■ Your instructions: Your reply should be the following data, copied exactly.

Saved data entries:
[Start of Attachment]

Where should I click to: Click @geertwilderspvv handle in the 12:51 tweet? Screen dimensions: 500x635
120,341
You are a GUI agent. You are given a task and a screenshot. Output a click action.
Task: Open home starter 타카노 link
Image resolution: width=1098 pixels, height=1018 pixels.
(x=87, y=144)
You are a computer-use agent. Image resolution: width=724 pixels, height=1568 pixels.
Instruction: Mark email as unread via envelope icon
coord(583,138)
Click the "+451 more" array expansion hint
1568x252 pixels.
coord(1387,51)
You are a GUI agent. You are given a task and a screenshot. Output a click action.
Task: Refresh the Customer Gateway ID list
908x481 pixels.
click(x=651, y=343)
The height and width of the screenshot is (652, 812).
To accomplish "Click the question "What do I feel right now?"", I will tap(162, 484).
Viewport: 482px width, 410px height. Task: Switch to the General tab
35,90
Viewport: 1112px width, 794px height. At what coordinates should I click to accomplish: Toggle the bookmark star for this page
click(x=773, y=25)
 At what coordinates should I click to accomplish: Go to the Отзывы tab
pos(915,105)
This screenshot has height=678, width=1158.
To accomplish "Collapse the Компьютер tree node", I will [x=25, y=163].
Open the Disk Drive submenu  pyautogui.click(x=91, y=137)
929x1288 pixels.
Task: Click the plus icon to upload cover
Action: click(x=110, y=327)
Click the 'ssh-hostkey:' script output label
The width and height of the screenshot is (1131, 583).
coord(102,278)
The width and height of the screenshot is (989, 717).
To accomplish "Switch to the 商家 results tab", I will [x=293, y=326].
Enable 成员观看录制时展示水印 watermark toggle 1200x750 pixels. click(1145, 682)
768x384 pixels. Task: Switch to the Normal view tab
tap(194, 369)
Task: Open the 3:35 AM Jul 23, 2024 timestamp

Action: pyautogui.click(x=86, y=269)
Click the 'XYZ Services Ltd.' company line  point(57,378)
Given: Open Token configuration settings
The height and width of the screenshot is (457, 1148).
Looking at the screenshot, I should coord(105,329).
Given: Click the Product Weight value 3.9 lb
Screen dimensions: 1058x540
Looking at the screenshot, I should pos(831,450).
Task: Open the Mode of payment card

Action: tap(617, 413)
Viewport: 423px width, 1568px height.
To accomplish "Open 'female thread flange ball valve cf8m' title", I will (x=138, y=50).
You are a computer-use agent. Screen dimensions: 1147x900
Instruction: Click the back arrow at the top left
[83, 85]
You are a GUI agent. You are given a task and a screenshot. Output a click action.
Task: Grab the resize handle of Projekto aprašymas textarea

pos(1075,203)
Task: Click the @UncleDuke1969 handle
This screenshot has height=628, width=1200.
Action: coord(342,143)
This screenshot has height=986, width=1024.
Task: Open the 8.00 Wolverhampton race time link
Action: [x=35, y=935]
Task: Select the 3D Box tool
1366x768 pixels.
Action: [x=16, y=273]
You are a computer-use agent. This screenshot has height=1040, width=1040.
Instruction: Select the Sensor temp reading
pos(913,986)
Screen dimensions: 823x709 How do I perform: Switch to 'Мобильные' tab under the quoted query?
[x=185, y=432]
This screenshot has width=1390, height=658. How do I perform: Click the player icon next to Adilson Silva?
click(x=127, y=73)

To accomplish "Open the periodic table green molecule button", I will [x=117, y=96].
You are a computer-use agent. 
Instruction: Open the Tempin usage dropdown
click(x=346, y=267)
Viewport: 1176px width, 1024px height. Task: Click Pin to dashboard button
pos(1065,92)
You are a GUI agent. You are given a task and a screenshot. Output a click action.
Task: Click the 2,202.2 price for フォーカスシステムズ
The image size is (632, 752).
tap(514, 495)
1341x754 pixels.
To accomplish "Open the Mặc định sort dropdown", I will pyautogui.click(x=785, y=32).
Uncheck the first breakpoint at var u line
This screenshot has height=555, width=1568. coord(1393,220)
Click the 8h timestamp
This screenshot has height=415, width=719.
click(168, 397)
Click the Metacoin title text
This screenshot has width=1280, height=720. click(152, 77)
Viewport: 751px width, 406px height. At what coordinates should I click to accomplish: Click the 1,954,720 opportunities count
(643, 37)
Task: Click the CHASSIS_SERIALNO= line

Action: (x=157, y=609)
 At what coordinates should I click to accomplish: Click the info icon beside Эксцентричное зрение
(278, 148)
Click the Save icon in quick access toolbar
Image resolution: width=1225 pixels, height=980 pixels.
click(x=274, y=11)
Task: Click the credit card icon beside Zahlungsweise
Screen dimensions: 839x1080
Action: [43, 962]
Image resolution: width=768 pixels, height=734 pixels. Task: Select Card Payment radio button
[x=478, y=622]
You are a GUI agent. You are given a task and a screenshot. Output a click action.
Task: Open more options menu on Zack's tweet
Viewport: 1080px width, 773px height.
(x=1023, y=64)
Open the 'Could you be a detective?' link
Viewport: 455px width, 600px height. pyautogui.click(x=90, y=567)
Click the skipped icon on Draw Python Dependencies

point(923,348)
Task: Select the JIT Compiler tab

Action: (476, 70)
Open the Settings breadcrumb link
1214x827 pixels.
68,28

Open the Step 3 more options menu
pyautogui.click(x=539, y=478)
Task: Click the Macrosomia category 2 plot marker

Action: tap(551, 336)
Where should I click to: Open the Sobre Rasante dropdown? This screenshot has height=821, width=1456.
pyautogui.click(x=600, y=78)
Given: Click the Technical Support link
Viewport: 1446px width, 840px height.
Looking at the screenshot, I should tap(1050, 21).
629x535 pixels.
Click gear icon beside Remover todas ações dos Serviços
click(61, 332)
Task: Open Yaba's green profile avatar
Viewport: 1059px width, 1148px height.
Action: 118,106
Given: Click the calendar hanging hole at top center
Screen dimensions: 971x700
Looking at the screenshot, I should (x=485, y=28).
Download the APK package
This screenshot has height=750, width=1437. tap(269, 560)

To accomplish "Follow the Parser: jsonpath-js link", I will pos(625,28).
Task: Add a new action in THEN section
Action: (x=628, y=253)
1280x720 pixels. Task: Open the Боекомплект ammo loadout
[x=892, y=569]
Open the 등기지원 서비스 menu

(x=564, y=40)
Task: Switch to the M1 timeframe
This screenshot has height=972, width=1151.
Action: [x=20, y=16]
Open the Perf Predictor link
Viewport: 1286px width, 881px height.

[End of Attachment]

■ Output of the task:
Where should I click to: Click @geertwilderspvv handle in the 12:51 tweet? Screen dimensions: 500x635
120,341
You are a GUI agent. You are given a task and a screenshot. Output a click action.
Task: Open home starter 타카노 link
Image resolution: width=1098 pixels, height=1018 pixels.
(x=87, y=144)
You are a computer-use agent. Image resolution: width=724 pixels, height=1568 pixels.
Instruction: Mark email as unread via envelope icon
coord(583,138)
Click the "+451 more" array expansion hint
1568x252 pixels.
coord(1387,51)
You are a GUI agent. You are given a task and a screenshot. Output a click action.
Task: Refresh the Customer Gateway ID list
908x481 pixels.
click(x=651, y=343)
The height and width of the screenshot is (652, 812).
To accomplish "Click the question "What do I feel right now?"", I will tap(162, 484).
Viewport: 482px width, 410px height. Task: Switch to the General tab
35,90
Viewport: 1112px width, 794px height. At what coordinates should I click to accomplish: Toggle the bookmark star for this page
click(x=773, y=25)
 At what coordinates should I click to accomplish: Go to the Отзывы tab
pos(915,105)
This screenshot has height=678, width=1158.
To accomplish "Collapse the Компьютер tree node", I will [x=25, y=163].
Open the Disk Drive submenu  pyautogui.click(x=91, y=137)
929x1288 pixels.
Task: Click the plus icon to upload cover
Action: click(x=110, y=327)
Click the 'ssh-hostkey:' script output label
The width and height of the screenshot is (1131, 583).
coord(102,278)
The width and height of the screenshot is (989, 717).
To accomplish "Switch to the 商家 results tab", I will [x=293, y=326].
Enable 成员观看录制时展示水印 watermark toggle 1200x750 pixels. click(1145, 682)
768x384 pixels. Task: Switch to the Normal view tab
tap(194, 369)
Task: Open the 3:35 AM Jul 23, 2024 timestamp

Action: pyautogui.click(x=86, y=269)
Click the 'XYZ Services Ltd.' company line  point(57,378)
Given: Open Token configuration settings
The height and width of the screenshot is (457, 1148).
Looking at the screenshot, I should coord(105,329).
Given: Click the Product Weight value 3.9 lb
Screen dimensions: 1058x540
Looking at the screenshot, I should pos(831,450).
Task: Open the Mode of payment card

Action: tap(617, 413)
Viewport: 423px width, 1568px height.
To accomplish "Open 'female thread flange ball valve cf8m' title", I will (x=138, y=50).
You are a computer-use agent. Screen dimensions: 1147x900
Instruction: Click the back arrow at the top left
[83, 85]
You are a GUI agent. You are given a task and a screenshot. Output a click action.
Task: Grab the resize handle of Projekto aprašymas textarea

pos(1075,203)
Task: Click the @UncleDuke1969 handle
This screenshot has height=628, width=1200.
Action: coord(342,143)
This screenshot has height=986, width=1024.
Task: Open the 8.00 Wolverhampton race time link
Action: [x=35, y=935]
Task: Select the 3D Box tool
1366x768 pixels.
Action: [x=16, y=273]
You are a computer-use agent. This screenshot has height=1040, width=1040.
Instruction: Select the Sensor temp reading
pos(913,986)
Screen dimensions: 823x709 How do I perform: Switch to 'Мобильные' tab under the quoted query?
[x=185, y=432]
This screenshot has width=1390, height=658. How do I perform: Click the player icon next to Adilson Silva?
click(x=127, y=73)

To accomplish "Open the periodic table green molecule button", I will [x=117, y=96].
You are a computer-use agent. 
Instruction: Open the Tempin usage dropdown
click(x=346, y=267)
Viewport: 1176px width, 1024px height. Task: Click Pin to dashboard button
pos(1065,92)
You are a GUI agent. You are given a task and a screenshot. Output a click action.
Task: Click the 2,202.2 price for フォーカスシステムズ
The image size is (632, 752).
tap(514, 495)
1341x754 pixels.
To accomplish "Open the Mặc định sort dropdown", I will pyautogui.click(x=785, y=32).
Uncheck the first breakpoint at var u line
This screenshot has height=555, width=1568. coord(1393,220)
Click the 8h timestamp
This screenshot has height=415, width=719.
click(168, 397)
Click the Metacoin title text
This screenshot has width=1280, height=720. click(152, 77)
Viewport: 751px width, 406px height. At what coordinates should I click to accomplish: Click the 1,954,720 opportunities count
(643, 37)
Task: Click the CHASSIS_SERIALNO= line

Action: (x=157, y=609)
 At what coordinates should I click to accomplish: Click the info icon beside Эксцентричное зрение
(278, 148)
Click the Save icon in quick access toolbar
Image resolution: width=1225 pixels, height=980 pixels.
click(x=274, y=11)
Task: Click the credit card icon beside Zahlungsweise
Screen dimensions: 839x1080
Action: [43, 962]
Image resolution: width=768 pixels, height=734 pixels. Task: Select Card Payment radio button
[x=478, y=622]
You are a GUI agent. You are given a task and a screenshot. Output a click action.
Task: Open more options menu on Zack's tweet
Viewport: 1080px width, 773px height.
(x=1023, y=64)
Open the 'Could you be a detective?' link
Viewport: 455px width, 600px height. pyautogui.click(x=90, y=567)
Click the skipped icon on Draw Python Dependencies

point(923,348)
Task: Select the JIT Compiler tab

Action: (476, 70)
Open the Settings breadcrumb link
1214x827 pixels.
68,28

Open the Step 3 more options menu
pyautogui.click(x=539, y=478)
Task: Click the Macrosomia category 2 plot marker

Action: tap(551, 336)
Where should I click to: Open the Sobre Rasante dropdown? This screenshot has height=821, width=1456.
pyautogui.click(x=600, y=78)
Given: Click the Technical Support link
Viewport: 1446px width, 840px height.
Looking at the screenshot, I should tap(1050, 21).
629x535 pixels.
Click gear icon beside Remover todas ações dos Serviços
click(61, 332)
Task: Open Yaba's green profile avatar
Viewport: 1059px width, 1148px height.
Action: 118,106
Given: Click the calendar hanging hole at top center
Screen dimensions: 971x700
Looking at the screenshot, I should (x=485, y=28).
Download the APK package
This screenshot has height=750, width=1437. tap(269, 560)

To accomplish "Follow the Parser: jsonpath-js link", I will pos(625,28).
Task: Add a new action in THEN section
Action: (x=628, y=253)
1280x720 pixels. Task: Open the Боекомплект ammo loadout
[x=892, y=569]
Open the 등기지원 서비스 menu

(x=564, y=40)
Task: Switch to the M1 timeframe
This screenshot has height=972, width=1151.
Action: [x=20, y=16]
Open the Perf Predictor link
Viewport: 1286px width, 881px height.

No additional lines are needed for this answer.